CMS COP-8 HIGHLIGHTS:

MONDAY, 21 NOVEMBER 2005

On Monday, 21 November, delegates to the eighth Conference of the Parties (COP-8) to the Convention on Migratory Species (CMS) met in plenary throughout the day to hear welcoming remarks and consider administrative matters, reports and draft resolutions on the 2010 biodiversity target and on sustainable use. A working group met in the evening to further consider the draft resolution on sustainable use.

PLENARY

Addressing the plenary through a video message, Klaus Töpfer, UNEP Executive Director, stressed the increasing relevance of CMS in light of the impacts of climate change on migratory species and the recent avian influenza outbreaks. He recommended linking migratory species conservation with human health, sustainable economic growth and poverty reduction considerations, in accordance with the Millennium Development Goals (MDGs). He supported CMS efforts in providing scientific information on migratory birds, particularly on avian influenza, and in establishing partnerships with the private sector.

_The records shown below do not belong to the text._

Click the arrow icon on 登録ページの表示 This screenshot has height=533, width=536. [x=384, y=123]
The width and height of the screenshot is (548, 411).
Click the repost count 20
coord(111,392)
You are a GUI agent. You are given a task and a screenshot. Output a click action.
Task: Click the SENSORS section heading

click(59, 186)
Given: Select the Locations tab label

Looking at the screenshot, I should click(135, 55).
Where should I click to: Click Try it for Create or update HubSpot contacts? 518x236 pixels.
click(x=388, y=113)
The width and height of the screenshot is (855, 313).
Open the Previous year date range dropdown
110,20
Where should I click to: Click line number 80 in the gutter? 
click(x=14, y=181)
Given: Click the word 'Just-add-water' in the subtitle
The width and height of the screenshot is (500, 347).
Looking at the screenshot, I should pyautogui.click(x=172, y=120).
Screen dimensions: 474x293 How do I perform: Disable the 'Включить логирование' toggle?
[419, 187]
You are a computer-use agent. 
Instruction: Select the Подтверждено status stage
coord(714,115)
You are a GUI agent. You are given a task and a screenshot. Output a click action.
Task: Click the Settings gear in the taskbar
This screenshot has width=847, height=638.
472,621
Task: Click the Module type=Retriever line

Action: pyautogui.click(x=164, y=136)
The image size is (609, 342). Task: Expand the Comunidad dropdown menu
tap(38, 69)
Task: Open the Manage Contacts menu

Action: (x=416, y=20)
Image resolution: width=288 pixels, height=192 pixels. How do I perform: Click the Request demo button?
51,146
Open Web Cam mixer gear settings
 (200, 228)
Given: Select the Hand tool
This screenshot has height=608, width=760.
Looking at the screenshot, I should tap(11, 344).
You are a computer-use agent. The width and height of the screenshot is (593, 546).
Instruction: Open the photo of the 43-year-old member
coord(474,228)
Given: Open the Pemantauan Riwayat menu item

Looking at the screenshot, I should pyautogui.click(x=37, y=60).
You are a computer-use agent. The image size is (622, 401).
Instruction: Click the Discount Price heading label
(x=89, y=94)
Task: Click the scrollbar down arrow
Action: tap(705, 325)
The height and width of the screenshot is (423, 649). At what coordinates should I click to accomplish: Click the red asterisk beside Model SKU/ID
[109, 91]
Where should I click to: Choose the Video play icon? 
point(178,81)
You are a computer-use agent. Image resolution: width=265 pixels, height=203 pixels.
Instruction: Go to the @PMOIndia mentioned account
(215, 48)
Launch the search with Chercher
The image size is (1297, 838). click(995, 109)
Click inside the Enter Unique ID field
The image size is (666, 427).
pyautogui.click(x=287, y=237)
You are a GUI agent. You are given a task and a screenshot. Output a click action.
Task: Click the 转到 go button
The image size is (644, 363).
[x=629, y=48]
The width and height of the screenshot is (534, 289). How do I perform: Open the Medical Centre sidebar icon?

Noting that the Convention is at a crucial point in its history, Robert Hepworth, CMS Executive Secretary, highlighted the importance of the COP’s guidance on species listings, new agreements, the CMS strategic plan and resources to achieve the 2010 target.

ADMINISTRATIVE MATTERS: Rules of Procedure: The Secretariat introduced the Provisional Rules of Procedure (UNEP/CMS/Conf.8.4/rev.2 and Corr.), drawing attention to the new rule 12, which requires that submissions of proposed resolutions and recommendations by parties be communicated to the Secretariat at least 60 days before a COP. On rule 15, which makes parties ineligible to vote when contributions are in arrears, he invited concerned parties to provide during COP-8 written evidence of payments in progress. COP-8 adopted the rules, with NORWAY noting that a party should not be excluded from voting when exceptional and unavoidable circumstances delay payments.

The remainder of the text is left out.